§ DIRECTION
Please copy the items word for word, from the line containing "Choose the Medium instance icon" through the end of the items, both ends included.

Saved entries

○ ○ ○ ○ ○ ○ ○

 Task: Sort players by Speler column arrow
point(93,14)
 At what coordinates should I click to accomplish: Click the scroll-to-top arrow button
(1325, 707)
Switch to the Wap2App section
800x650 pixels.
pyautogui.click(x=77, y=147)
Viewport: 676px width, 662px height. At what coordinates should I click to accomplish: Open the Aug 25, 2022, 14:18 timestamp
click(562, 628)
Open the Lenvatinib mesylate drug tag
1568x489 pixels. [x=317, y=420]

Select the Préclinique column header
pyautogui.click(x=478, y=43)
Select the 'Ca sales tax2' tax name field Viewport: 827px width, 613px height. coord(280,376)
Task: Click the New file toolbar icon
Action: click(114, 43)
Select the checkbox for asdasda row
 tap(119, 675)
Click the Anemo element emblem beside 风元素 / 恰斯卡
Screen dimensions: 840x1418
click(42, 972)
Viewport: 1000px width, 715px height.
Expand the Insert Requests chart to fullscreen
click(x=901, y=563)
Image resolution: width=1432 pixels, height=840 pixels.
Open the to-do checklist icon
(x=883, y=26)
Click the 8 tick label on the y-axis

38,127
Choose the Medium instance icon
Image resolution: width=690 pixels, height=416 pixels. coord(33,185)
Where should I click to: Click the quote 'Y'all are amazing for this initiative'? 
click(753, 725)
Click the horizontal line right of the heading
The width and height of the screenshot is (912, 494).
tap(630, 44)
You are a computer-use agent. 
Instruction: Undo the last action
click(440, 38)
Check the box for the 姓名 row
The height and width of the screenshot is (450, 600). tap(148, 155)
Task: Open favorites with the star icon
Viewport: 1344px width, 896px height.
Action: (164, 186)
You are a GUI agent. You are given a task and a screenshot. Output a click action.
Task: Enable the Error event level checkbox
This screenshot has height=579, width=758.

○ ○ ○ ○ ○ ○ ○

§ WRITTEN RESPONSE
Choose the Medium instance icon
Image resolution: width=690 pixels, height=416 pixels. coord(33,185)
Where should I click to: Click the quote 'Y'all are amazing for this initiative'? 
click(753, 725)
Click the horizontal line right of the heading
The width and height of the screenshot is (912, 494).
tap(630, 44)
You are a computer-use agent. 
Instruction: Undo the last action
click(440, 38)
Check the box for the 姓名 row
The height and width of the screenshot is (450, 600). tap(148, 155)
Task: Open favorites with the star icon
Viewport: 1344px width, 896px height.
Action: (164, 186)
You are a GUI agent. You are given a task and a screenshot. Output a click action.
Task: Enable the Error event level checkbox
This screenshot has height=579, width=758.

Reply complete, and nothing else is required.